(The problem) Your response should consist of every line below, reproduced without alteration.

━━━ Information shown

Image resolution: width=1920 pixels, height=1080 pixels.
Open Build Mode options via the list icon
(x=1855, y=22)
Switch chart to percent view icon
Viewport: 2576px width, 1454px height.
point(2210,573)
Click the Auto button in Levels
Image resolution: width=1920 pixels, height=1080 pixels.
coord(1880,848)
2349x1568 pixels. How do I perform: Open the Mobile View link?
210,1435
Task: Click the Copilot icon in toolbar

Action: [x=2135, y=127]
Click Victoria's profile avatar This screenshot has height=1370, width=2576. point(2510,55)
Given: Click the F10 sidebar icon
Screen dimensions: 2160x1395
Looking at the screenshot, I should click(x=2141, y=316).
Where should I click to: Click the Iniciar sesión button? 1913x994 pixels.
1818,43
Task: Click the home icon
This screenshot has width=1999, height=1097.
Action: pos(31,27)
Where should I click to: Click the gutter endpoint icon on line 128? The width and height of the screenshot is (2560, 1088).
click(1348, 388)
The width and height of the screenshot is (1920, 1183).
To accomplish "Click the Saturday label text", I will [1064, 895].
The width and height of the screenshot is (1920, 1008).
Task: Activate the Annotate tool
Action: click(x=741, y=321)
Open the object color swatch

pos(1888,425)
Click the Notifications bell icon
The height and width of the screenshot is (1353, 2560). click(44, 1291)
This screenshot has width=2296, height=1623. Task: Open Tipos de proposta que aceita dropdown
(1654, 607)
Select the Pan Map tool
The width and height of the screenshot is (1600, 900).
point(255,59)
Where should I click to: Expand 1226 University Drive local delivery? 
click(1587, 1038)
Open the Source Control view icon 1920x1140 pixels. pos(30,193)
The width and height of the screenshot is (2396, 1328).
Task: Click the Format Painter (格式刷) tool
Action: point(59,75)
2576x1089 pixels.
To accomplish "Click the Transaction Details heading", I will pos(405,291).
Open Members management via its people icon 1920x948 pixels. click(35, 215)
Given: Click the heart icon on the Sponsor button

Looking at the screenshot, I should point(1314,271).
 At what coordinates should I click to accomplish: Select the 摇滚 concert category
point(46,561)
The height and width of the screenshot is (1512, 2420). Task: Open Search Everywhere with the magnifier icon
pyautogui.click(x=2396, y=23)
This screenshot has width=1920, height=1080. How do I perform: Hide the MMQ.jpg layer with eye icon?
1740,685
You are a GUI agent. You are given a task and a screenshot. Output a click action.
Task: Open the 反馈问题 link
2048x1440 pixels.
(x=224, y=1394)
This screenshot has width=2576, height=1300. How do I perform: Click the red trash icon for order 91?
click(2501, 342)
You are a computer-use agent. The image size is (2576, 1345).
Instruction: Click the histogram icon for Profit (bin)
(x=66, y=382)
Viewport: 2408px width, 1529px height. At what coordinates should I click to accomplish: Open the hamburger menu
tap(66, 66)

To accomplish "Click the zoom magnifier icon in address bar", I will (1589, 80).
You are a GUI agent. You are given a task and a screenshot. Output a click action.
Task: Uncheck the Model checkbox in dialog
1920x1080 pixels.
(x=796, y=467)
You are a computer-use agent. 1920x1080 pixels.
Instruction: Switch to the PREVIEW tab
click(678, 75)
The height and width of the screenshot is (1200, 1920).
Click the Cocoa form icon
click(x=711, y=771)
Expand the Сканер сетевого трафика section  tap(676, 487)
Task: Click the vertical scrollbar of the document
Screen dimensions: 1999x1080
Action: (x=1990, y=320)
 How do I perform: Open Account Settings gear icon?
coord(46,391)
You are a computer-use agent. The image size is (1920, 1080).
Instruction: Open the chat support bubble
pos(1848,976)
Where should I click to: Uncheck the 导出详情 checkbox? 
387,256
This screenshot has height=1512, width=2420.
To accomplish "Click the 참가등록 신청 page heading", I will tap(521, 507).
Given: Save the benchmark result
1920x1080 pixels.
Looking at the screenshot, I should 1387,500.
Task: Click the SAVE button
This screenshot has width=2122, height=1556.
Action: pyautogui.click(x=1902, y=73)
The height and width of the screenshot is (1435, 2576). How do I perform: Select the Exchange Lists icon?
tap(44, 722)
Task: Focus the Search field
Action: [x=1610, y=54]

━━━━━━

(Your solution)
Image resolution: width=1920 pixels, height=1080 pixels.
Open Build Mode options via the list icon
(x=1855, y=22)
Switch chart to percent view icon
Viewport: 2576px width, 1454px height.
point(2210,573)
Click the Auto button in Levels
Image resolution: width=1920 pixels, height=1080 pixels.
coord(1880,848)
2349x1568 pixels. How do I perform: Open the Mobile View link?
210,1435
Task: Click the Copilot icon in toolbar

Action: [x=2135, y=127]
Click Victoria's profile avatar This screenshot has height=1370, width=2576. point(2510,55)
Given: Click the F10 sidebar icon
Screen dimensions: 2160x1395
Looking at the screenshot, I should click(x=2141, y=316).
Where should I click to: Click the Iniciar sesión button? 1913x994 pixels.
1818,43
Task: Click the home icon
This screenshot has width=1999, height=1097.
Action: pos(31,27)
Where should I click to: Click the gutter endpoint icon on line 128? The width and height of the screenshot is (2560, 1088).
click(1348, 388)
The width and height of the screenshot is (1920, 1183).
To accomplish "Click the Saturday label text", I will [1064, 895].
The width and height of the screenshot is (1920, 1008).
Task: Activate the Annotate tool
Action: click(x=741, y=321)
Open the object color swatch

pos(1888,425)
Click the Notifications bell icon
The height and width of the screenshot is (1353, 2560). click(44, 1291)
This screenshot has width=2296, height=1623. Task: Open Tipos de proposta que aceita dropdown
(1654, 607)
Select the Pan Map tool
The width and height of the screenshot is (1600, 900).
point(255,59)
Where should I click to: Expand 1226 University Drive local delivery? 
click(1587, 1038)
Open the Source Control view icon 1920x1140 pixels. pos(30,193)
The width and height of the screenshot is (2396, 1328).
Task: Click the Format Painter (格式刷) tool
Action: point(59,75)
2576x1089 pixels.
To accomplish "Click the Transaction Details heading", I will pos(405,291).
Open Members management via its people icon 1920x948 pixels. click(35, 215)
Given: Click the heart icon on the Sponsor button

Looking at the screenshot, I should point(1314,271).
 At what coordinates should I click to accomplish: Select the 摇滚 concert category
point(46,561)
The height and width of the screenshot is (1512, 2420). Task: Open Search Everywhere with the magnifier icon
pyautogui.click(x=2396, y=23)
This screenshot has width=1920, height=1080. How do I perform: Hide the MMQ.jpg layer with eye icon?
1740,685
You are a GUI agent. You are given a task and a screenshot. Output a click action.
Task: Open the 反馈问题 link
2048x1440 pixels.
(x=224, y=1394)
This screenshot has width=2576, height=1300. How do I perform: Click the red trash icon for order 91?
click(2501, 342)
You are a computer-use agent. The image size is (2576, 1345).
Instruction: Click the histogram icon for Profit (bin)
(x=66, y=382)
Viewport: 2408px width, 1529px height. At what coordinates should I click to accomplish: Open the hamburger menu
tap(66, 66)

To accomplish "Click the zoom magnifier icon in address bar", I will (1589, 80).
You are a GUI agent. You are given a task and a screenshot. Output a click action.
Task: Uncheck the Model checkbox in dialog
1920x1080 pixels.
(x=796, y=467)
You are a computer-use agent. 1920x1080 pixels.
Instruction: Switch to the PREVIEW tab
click(678, 75)
The height and width of the screenshot is (1200, 1920).
Click the Cocoa form icon
click(x=711, y=771)
Expand the Сканер сетевого трафика section  tap(676, 487)
Task: Click the vertical scrollbar of the document
Screen dimensions: 1999x1080
Action: (x=1990, y=320)
 How do I perform: Open Account Settings gear icon?
coord(46,391)
You are a computer-use agent. The image size is (1920, 1080).
Instruction: Open the chat support bubble
pos(1848,976)
Where should I click to: Uncheck the 导出详情 checkbox? 
387,256
This screenshot has height=1512, width=2420.
To accomplish "Click the 참가등록 신청 page heading", I will tap(521, 507).
Given: Save the benchmark result
1920x1080 pixels.
Looking at the screenshot, I should 1387,500.
Task: Click the SAVE button
This screenshot has width=2122, height=1556.
Action: pyautogui.click(x=1902, y=73)
The height and width of the screenshot is (1435, 2576). How do I perform: Select the Exchange Lists icon?
tap(44, 722)
Task: Focus the Search field
Action: [x=1610, y=54]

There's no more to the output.